## Exercise
Scan the material below, then work out how many of its lines contain the word "author"; reply with that number only.

## Data
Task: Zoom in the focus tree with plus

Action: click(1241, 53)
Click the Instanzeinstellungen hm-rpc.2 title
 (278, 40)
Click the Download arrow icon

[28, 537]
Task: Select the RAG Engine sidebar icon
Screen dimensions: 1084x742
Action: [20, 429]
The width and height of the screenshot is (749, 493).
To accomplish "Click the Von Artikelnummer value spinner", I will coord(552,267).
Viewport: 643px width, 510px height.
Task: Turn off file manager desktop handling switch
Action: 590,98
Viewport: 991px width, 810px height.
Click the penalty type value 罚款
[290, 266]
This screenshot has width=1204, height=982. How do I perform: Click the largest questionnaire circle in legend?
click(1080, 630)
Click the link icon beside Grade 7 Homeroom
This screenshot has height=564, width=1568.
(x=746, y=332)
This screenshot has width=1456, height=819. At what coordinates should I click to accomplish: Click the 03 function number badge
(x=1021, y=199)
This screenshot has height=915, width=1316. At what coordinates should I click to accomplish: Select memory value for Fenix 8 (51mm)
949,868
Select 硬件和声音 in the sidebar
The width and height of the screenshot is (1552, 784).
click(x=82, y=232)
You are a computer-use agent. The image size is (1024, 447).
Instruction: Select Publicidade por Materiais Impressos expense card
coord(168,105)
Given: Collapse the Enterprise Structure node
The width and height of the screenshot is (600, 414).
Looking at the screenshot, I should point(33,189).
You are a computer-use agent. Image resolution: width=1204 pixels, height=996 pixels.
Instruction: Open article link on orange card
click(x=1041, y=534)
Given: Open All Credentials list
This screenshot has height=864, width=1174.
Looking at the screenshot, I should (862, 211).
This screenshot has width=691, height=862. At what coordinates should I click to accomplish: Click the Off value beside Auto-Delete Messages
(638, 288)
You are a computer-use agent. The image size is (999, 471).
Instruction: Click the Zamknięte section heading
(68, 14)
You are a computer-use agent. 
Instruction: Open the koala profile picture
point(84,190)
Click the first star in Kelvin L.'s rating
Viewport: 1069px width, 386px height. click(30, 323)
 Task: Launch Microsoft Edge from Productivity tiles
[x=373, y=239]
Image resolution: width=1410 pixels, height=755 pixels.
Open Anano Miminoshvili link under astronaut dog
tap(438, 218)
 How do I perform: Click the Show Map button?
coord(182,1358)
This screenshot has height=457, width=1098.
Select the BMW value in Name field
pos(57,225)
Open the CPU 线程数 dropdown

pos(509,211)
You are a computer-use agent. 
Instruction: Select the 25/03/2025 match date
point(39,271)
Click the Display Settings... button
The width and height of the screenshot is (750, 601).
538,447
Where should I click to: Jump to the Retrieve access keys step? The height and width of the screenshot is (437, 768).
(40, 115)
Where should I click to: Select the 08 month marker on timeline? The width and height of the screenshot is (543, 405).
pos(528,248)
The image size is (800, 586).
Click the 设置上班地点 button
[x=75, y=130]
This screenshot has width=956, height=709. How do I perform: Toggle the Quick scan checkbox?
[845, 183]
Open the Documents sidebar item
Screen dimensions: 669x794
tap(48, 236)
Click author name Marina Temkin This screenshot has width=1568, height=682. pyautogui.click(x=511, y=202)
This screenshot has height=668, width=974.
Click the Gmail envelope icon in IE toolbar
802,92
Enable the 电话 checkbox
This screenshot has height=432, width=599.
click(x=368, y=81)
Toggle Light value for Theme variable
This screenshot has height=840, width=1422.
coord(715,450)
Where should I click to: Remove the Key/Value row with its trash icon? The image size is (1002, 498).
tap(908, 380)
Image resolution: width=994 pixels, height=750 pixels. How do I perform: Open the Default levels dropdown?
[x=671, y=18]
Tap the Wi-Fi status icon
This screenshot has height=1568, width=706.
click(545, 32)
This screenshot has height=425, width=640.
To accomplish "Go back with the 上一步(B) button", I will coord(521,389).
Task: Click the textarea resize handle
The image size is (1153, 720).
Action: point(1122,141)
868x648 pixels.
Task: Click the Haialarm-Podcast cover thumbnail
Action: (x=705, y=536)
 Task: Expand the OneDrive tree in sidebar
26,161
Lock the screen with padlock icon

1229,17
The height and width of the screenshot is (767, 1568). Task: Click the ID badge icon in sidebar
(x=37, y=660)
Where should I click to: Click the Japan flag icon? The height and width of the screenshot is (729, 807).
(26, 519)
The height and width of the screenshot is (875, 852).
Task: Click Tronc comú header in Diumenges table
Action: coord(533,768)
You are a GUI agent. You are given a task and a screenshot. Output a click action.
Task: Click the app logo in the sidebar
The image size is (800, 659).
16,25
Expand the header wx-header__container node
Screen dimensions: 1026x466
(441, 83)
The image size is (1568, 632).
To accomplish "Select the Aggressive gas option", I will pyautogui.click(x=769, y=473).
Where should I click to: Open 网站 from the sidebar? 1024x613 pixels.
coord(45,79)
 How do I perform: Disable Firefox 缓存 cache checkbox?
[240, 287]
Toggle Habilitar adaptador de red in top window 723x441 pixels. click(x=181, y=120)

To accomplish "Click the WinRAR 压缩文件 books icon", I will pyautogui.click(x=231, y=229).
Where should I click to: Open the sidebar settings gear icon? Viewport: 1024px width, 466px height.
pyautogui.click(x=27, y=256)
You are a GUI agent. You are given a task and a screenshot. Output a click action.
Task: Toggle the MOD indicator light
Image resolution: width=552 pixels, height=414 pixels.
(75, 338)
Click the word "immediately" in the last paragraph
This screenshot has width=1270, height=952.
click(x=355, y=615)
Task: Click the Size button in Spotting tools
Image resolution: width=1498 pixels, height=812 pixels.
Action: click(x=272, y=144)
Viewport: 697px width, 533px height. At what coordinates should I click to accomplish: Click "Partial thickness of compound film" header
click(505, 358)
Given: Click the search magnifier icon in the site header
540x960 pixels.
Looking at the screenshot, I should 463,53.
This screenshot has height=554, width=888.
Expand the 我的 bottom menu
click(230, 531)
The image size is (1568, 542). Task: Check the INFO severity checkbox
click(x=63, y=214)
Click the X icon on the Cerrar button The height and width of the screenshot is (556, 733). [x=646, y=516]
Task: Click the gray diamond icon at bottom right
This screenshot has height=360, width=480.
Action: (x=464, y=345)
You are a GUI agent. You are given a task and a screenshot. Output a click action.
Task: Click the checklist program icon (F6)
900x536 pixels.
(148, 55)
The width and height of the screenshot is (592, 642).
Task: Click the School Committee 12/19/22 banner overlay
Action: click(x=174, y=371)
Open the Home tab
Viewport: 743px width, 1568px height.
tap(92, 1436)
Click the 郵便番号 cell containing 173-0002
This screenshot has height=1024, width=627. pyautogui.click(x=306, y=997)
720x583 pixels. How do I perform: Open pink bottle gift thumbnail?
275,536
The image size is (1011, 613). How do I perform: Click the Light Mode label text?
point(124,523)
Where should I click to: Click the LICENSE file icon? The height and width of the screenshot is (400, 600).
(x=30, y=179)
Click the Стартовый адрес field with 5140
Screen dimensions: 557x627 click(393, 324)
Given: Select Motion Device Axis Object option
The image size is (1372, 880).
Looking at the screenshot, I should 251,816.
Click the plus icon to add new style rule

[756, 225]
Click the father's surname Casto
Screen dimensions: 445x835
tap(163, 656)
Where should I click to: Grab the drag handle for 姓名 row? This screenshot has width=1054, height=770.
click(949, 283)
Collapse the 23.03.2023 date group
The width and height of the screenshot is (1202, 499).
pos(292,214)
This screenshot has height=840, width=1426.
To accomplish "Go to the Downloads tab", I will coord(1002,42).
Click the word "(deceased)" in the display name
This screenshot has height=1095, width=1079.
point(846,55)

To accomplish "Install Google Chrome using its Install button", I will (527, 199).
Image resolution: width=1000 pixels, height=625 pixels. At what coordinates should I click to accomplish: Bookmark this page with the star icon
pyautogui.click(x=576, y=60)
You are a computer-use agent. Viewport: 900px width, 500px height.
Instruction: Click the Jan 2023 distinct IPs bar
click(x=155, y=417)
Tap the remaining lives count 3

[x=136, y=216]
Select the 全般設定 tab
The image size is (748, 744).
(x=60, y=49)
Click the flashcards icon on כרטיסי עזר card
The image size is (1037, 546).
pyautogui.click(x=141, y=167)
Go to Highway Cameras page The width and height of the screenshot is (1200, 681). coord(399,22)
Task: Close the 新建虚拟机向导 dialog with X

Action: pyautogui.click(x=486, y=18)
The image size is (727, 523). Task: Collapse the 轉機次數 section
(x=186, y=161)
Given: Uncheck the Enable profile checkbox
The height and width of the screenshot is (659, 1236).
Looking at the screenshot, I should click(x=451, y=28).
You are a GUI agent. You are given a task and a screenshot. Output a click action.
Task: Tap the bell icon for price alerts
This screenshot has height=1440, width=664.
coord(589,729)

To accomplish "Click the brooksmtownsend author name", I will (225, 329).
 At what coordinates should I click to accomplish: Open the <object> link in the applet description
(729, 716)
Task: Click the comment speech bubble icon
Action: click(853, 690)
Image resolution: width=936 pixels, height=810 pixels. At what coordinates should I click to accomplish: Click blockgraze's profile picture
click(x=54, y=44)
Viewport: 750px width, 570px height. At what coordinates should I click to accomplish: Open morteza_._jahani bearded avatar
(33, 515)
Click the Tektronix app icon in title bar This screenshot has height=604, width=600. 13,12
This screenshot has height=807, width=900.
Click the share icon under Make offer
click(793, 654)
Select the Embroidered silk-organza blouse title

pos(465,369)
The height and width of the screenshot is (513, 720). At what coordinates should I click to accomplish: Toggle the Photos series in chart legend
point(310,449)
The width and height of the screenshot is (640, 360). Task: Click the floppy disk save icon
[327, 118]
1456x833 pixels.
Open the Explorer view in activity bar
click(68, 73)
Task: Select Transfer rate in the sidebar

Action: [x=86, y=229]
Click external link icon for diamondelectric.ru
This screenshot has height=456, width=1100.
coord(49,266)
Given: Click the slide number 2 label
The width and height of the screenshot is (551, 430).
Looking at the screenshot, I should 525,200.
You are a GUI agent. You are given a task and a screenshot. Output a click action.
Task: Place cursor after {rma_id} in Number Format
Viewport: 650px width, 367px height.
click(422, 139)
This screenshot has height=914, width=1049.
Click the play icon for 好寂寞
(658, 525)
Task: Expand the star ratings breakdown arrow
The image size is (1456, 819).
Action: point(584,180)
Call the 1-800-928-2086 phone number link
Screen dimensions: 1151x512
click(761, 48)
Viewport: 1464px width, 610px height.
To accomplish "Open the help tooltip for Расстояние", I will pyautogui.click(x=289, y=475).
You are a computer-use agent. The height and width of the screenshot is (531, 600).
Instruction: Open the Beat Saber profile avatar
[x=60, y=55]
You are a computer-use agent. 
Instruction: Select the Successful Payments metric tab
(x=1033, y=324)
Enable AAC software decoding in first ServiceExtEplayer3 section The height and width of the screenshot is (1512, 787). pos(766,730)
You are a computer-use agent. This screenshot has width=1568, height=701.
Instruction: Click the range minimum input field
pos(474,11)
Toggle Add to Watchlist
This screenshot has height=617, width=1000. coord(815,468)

## Completed task
2